━━━━━ Record set ━━━━━
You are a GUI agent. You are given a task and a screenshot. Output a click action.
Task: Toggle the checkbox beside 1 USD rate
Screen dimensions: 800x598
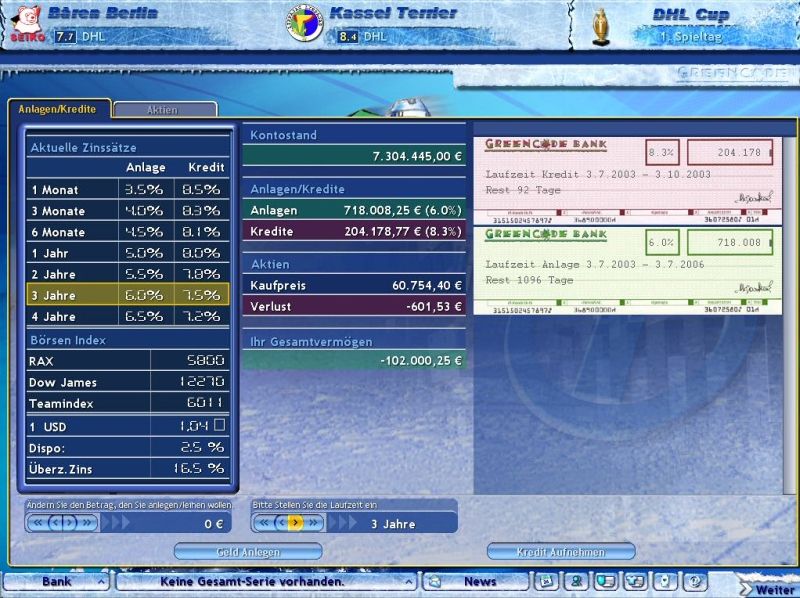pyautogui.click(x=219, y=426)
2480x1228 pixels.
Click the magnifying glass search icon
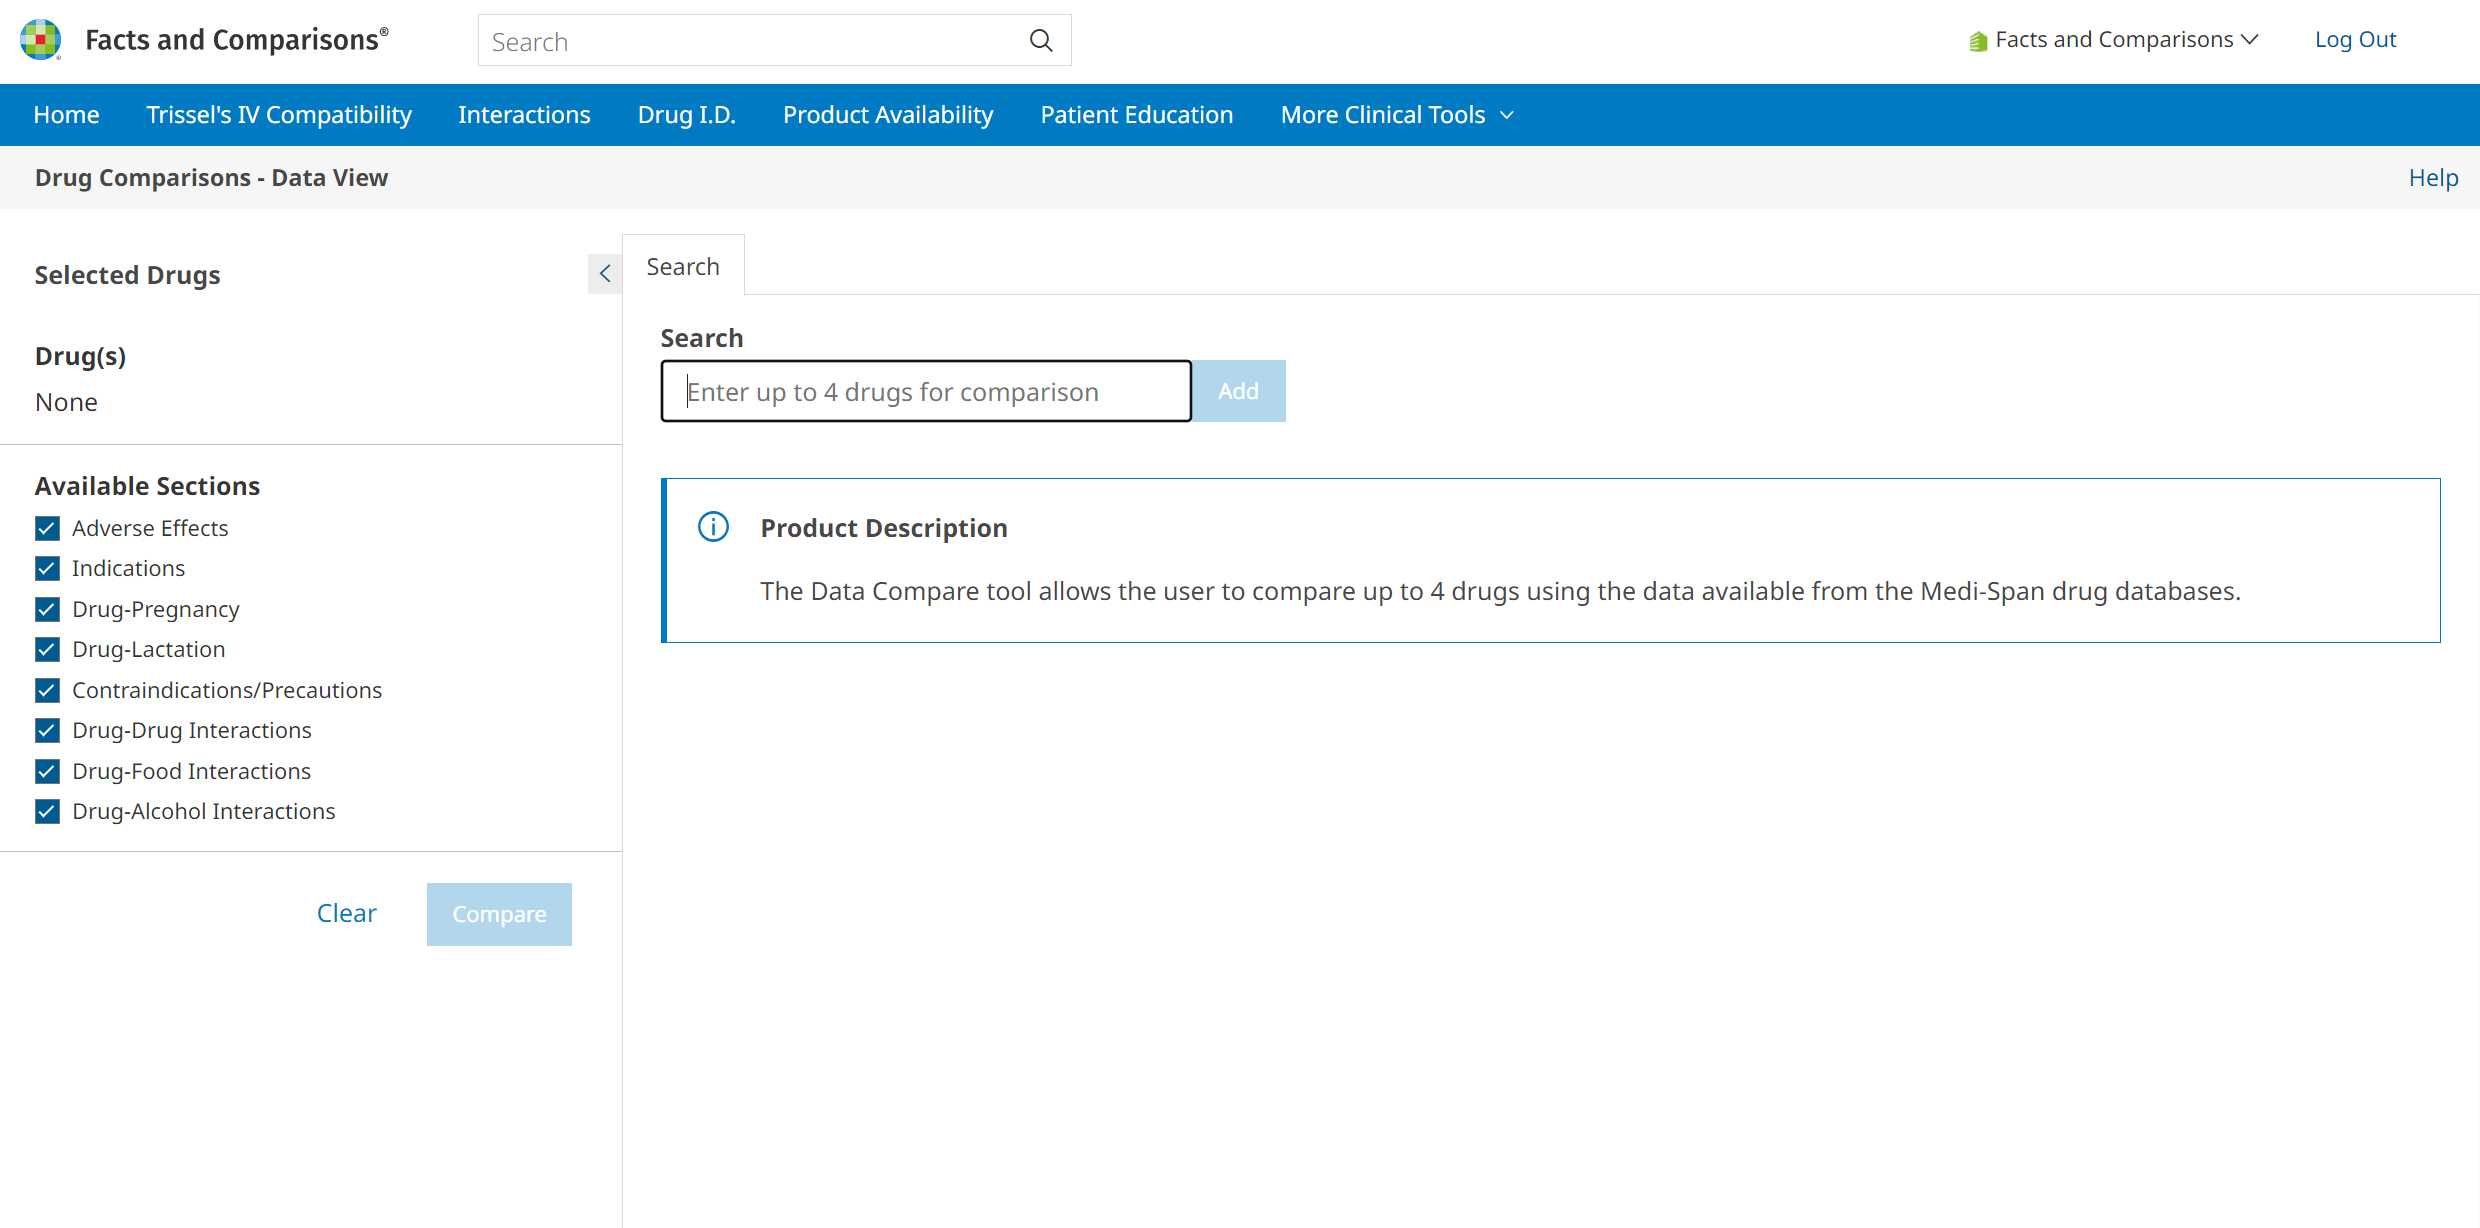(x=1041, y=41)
━━━━━
Reproduce the data above, substituting "tick box" for "checkbox" and leaving everything else unchanged. Omit the pictures.

You are a GUI agent. You are given a task and a screenshot. Output a click action.
Task: Toggle the tick box beside 1 USD rate
Screen dimensions: 800x598
pyautogui.click(x=219, y=426)
2480x1228 pixels.
Click the magnifying glass search icon
(x=1041, y=41)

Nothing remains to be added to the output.